**Stored items**
◆ ◆ ◆ ◆ ◆ ◆ ◆

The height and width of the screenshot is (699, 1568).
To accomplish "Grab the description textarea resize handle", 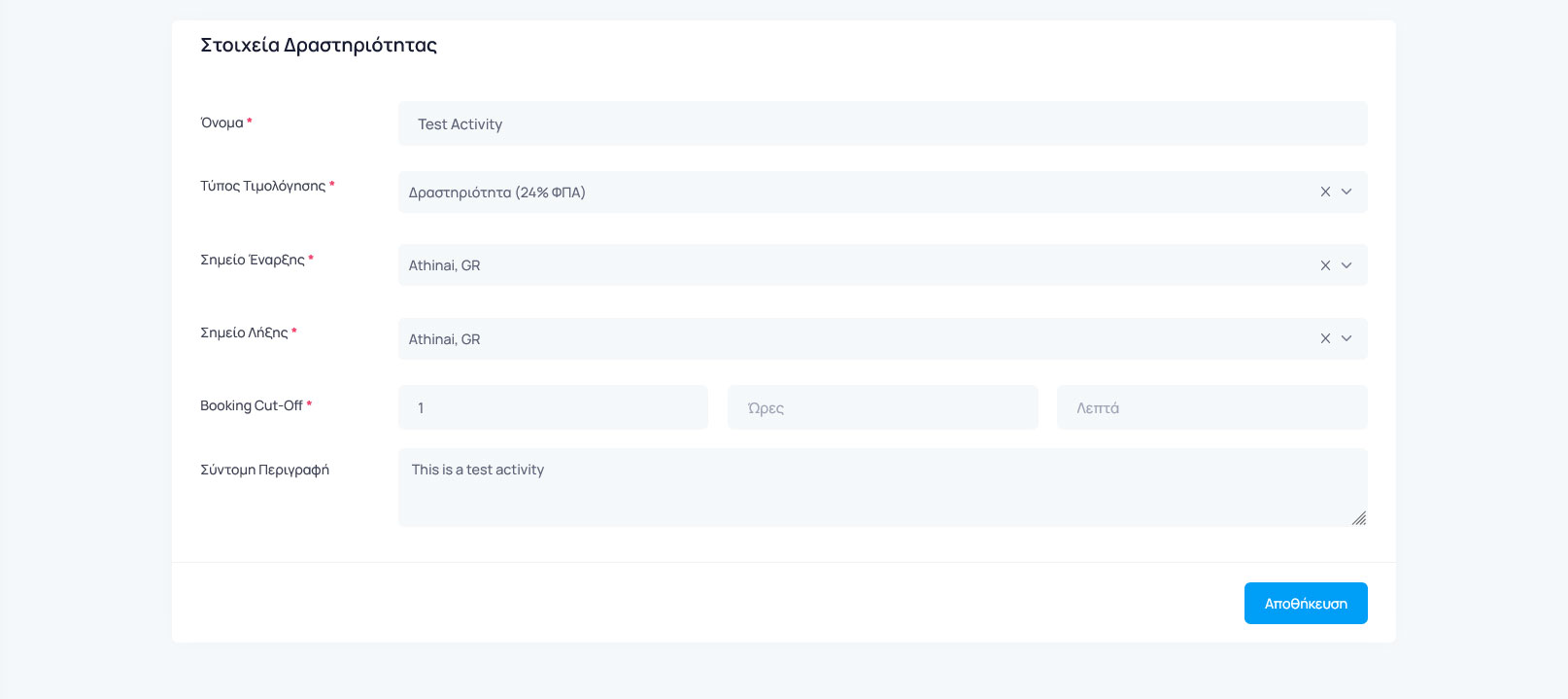I will pos(1358,518).
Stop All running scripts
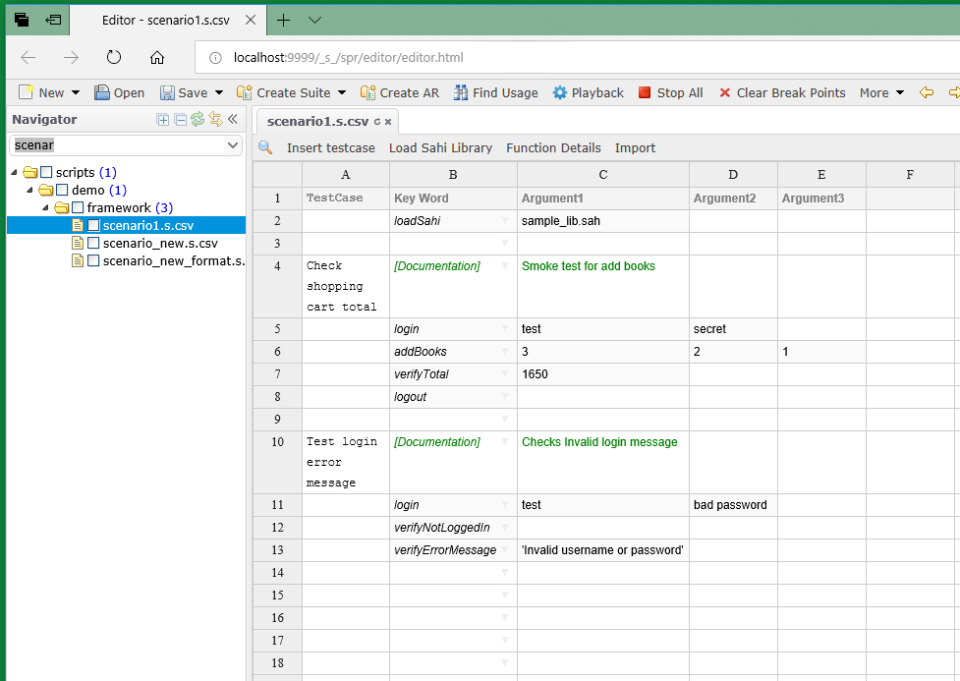The height and width of the screenshot is (681, 960). 670,92
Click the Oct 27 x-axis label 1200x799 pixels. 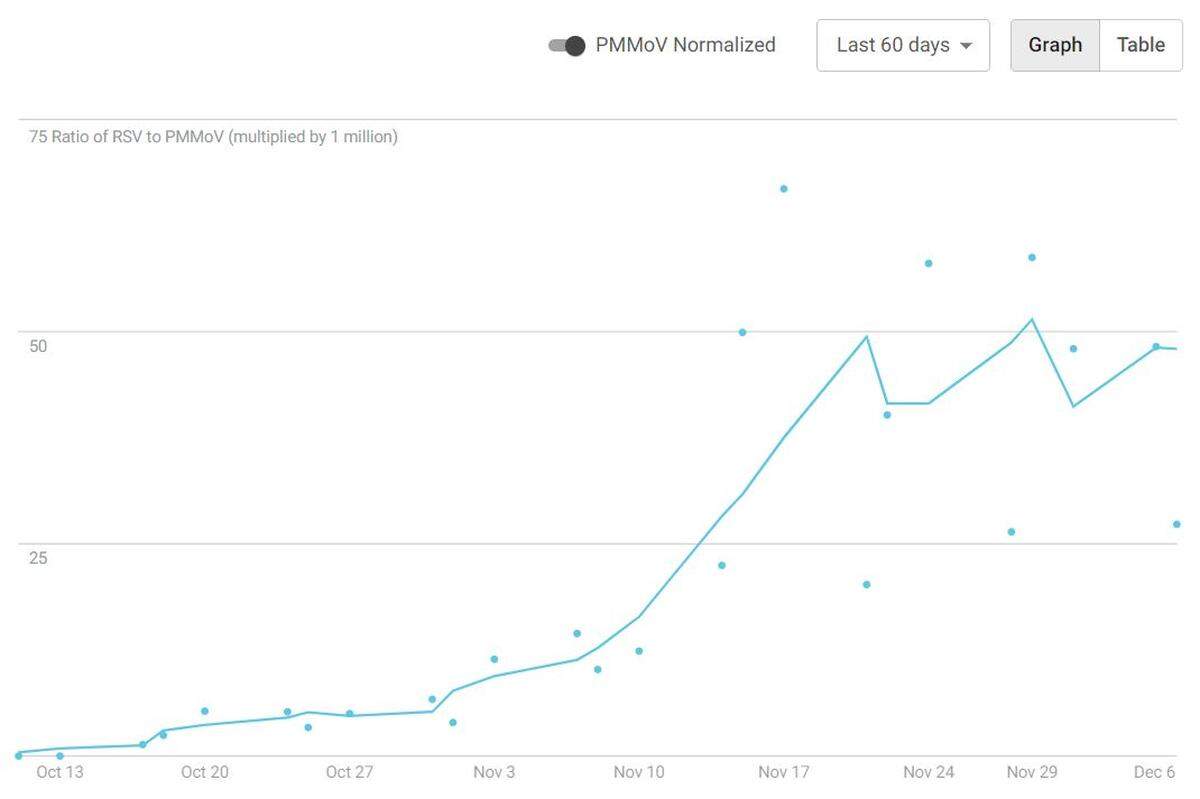pyautogui.click(x=349, y=772)
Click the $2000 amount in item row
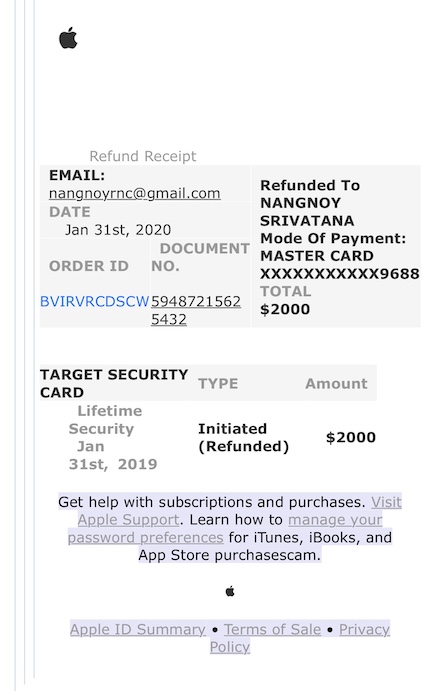This screenshot has height=694, width=432. coord(351,437)
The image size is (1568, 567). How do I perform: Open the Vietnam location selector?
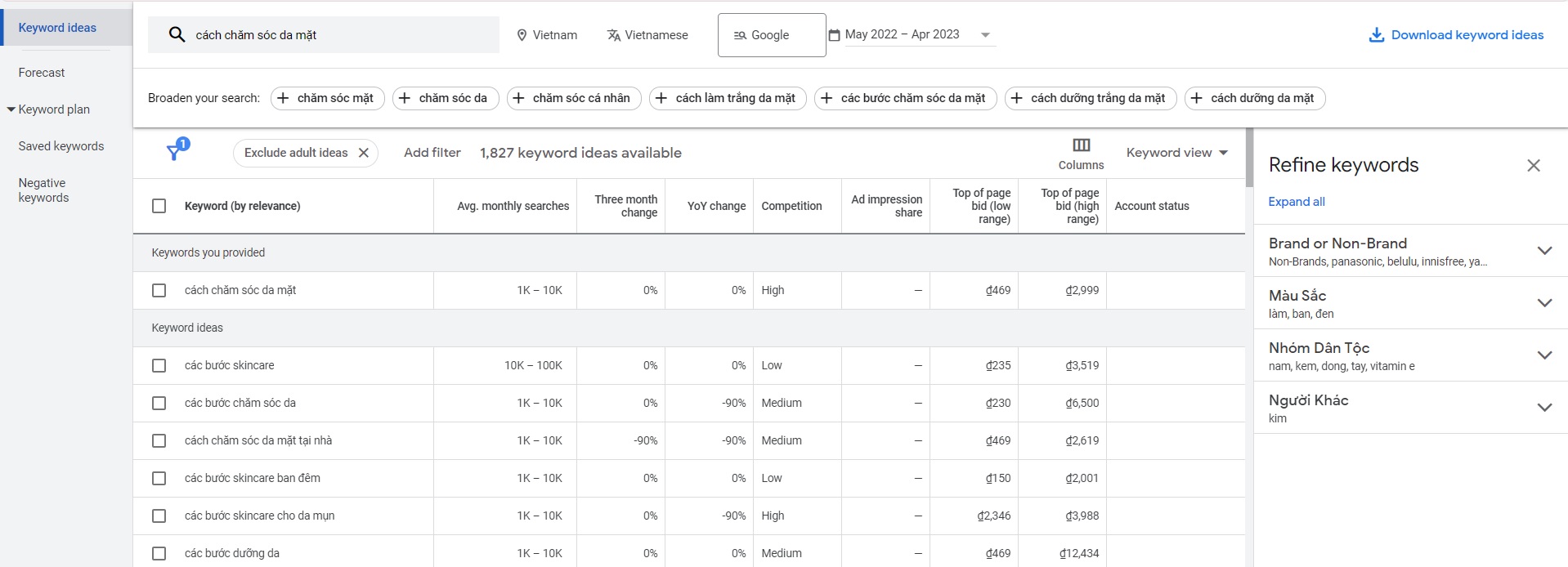(x=547, y=35)
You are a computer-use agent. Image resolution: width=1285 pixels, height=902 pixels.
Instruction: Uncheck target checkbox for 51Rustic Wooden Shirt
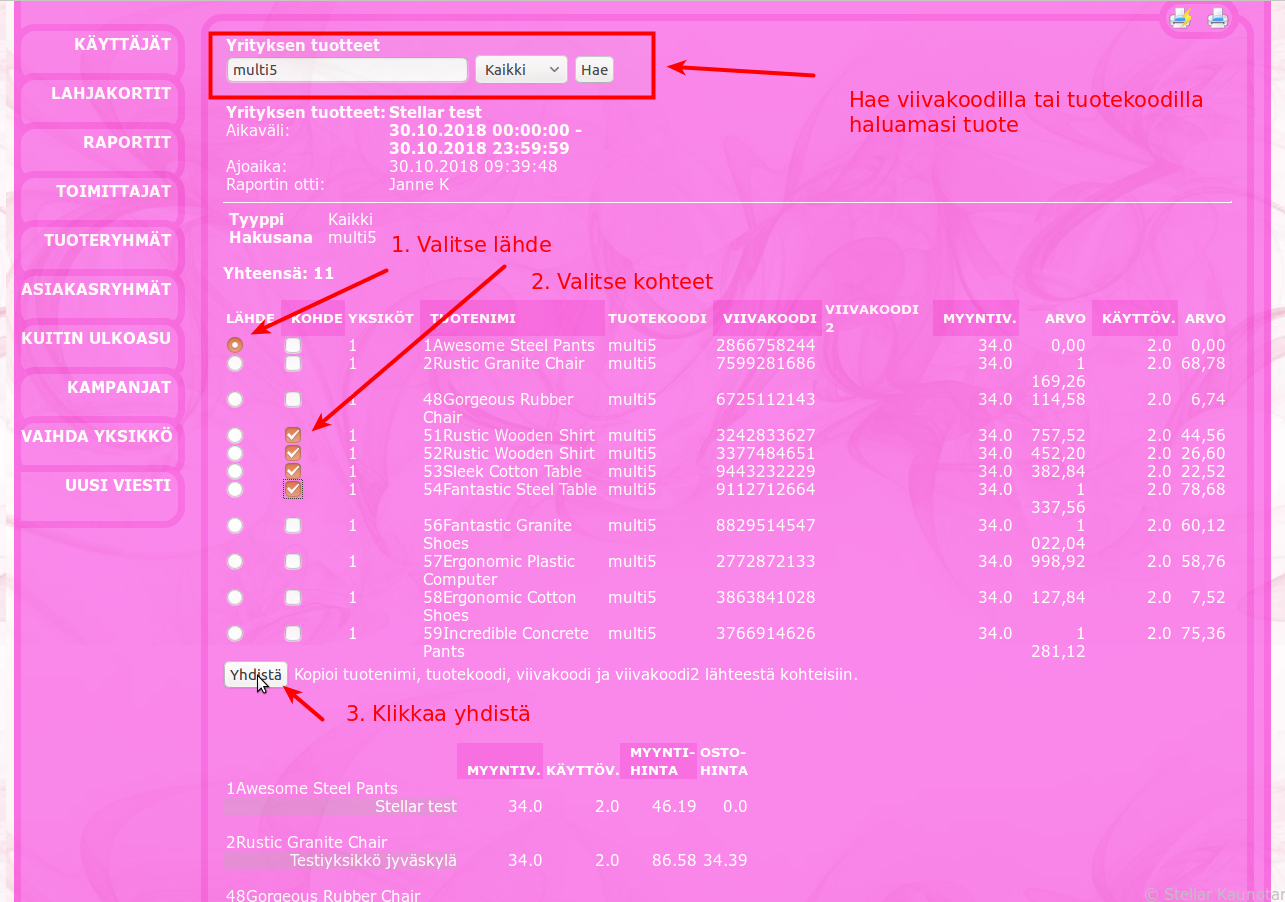[293, 435]
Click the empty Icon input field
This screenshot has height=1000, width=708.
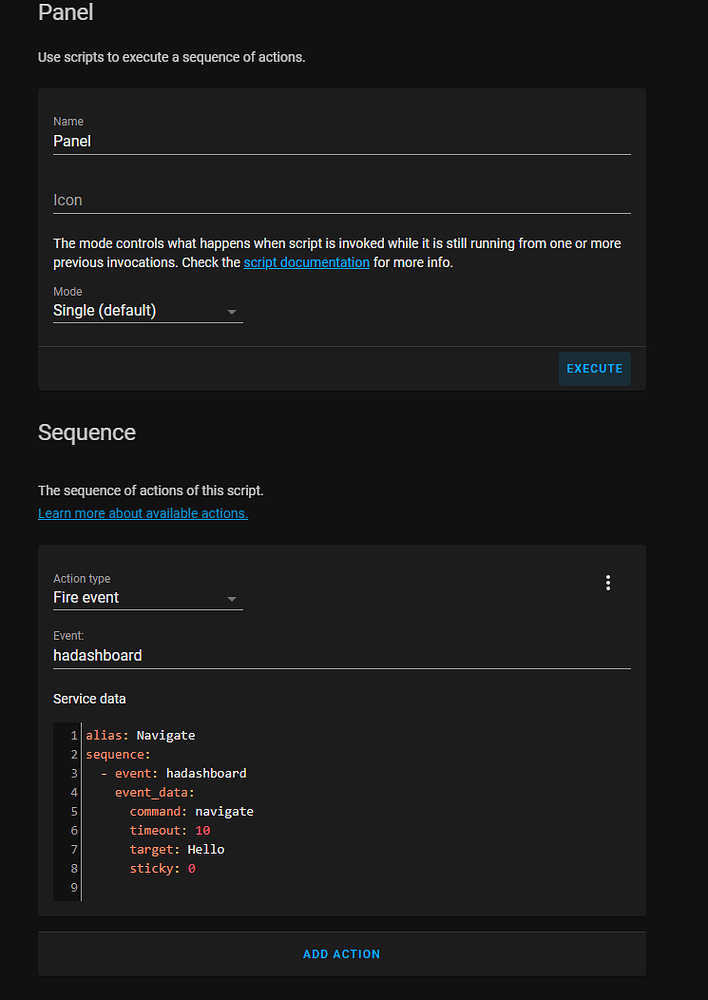tap(200, 200)
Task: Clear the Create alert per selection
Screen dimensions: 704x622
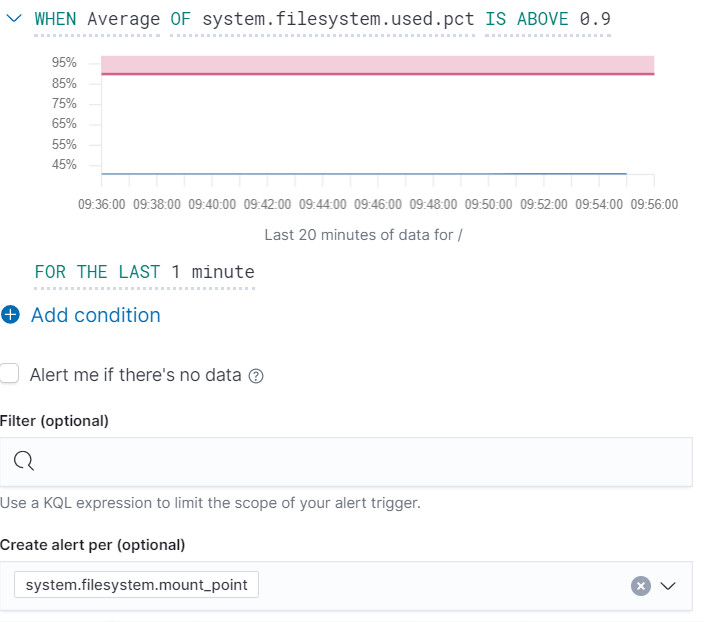Action: tap(641, 586)
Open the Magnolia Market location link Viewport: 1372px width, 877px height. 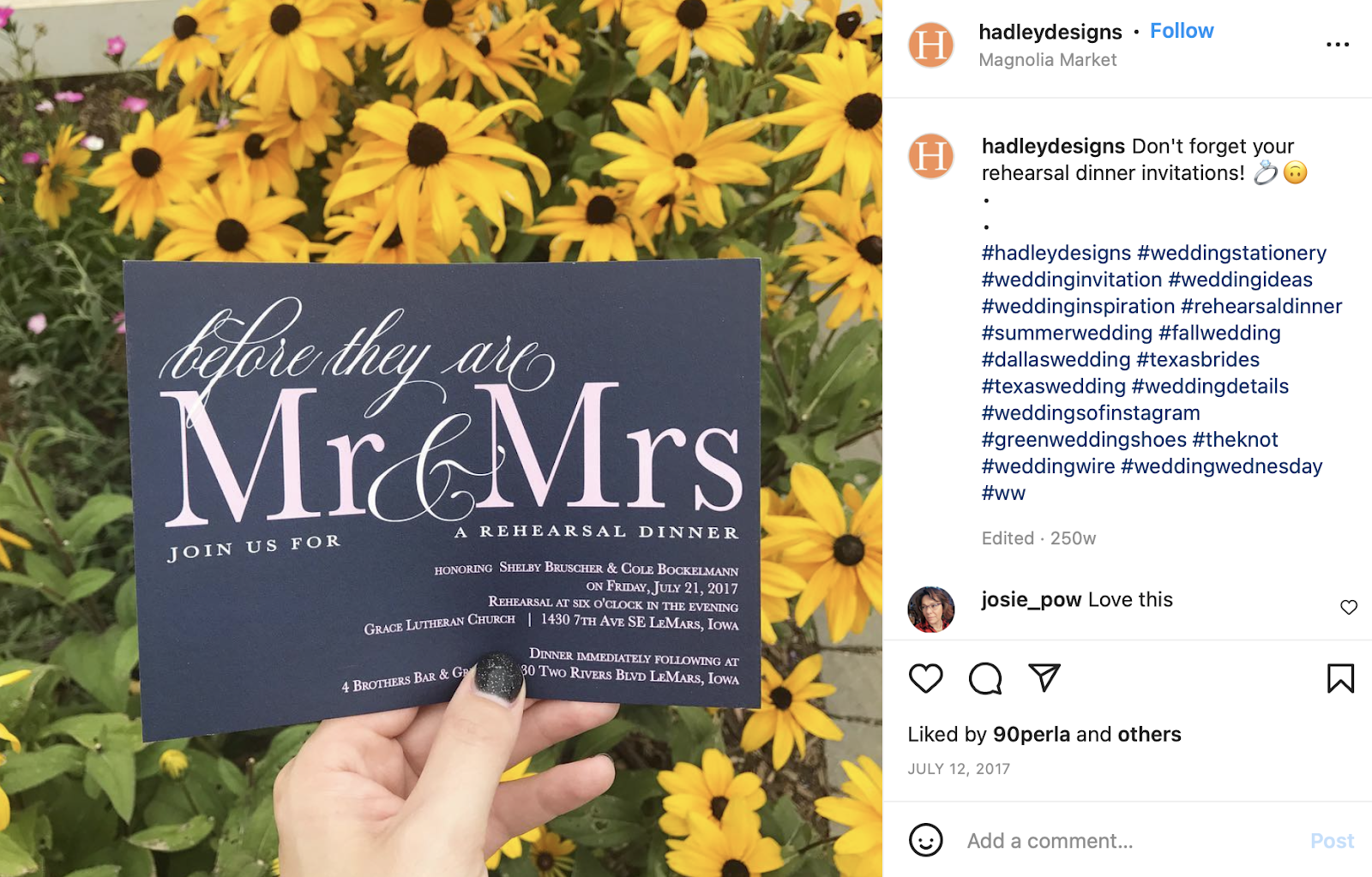tap(1048, 60)
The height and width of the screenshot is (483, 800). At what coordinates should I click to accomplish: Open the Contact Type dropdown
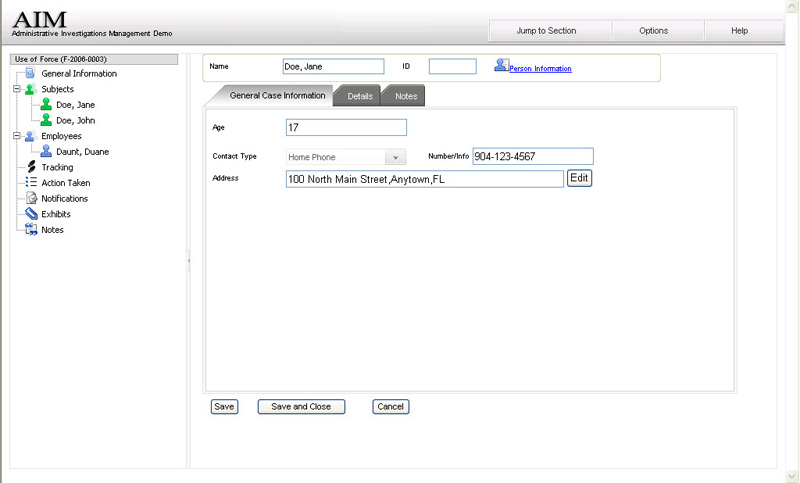[x=395, y=157]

◆ ◆ ◆ ◆ ◆ ◆ ◆

**Problem description**
What you need to produce is an exact copy of the entries above, limited to the lines from the one with "Click the $2000 amount in item row" up to and including the one with "Task: Clear the Create alert per selection", without pictures.

**Output for this task**
Click the $2000 amount in item row
This screenshot has height=694, width=432. coord(351,437)
The image size is (1568, 567). How do I perform: Open the Vietnam location selector?
(x=547, y=35)
You are a computer-use agent. Image resolution: width=1285 pixels, height=902 pixels.
Instruction: Uncheck target checkbox for 51Rustic Wooden Shirt
[293, 435]
Click the empty Icon input field
This screenshot has height=1000, width=708.
tap(200, 200)
Task: Clear the Create alert per selection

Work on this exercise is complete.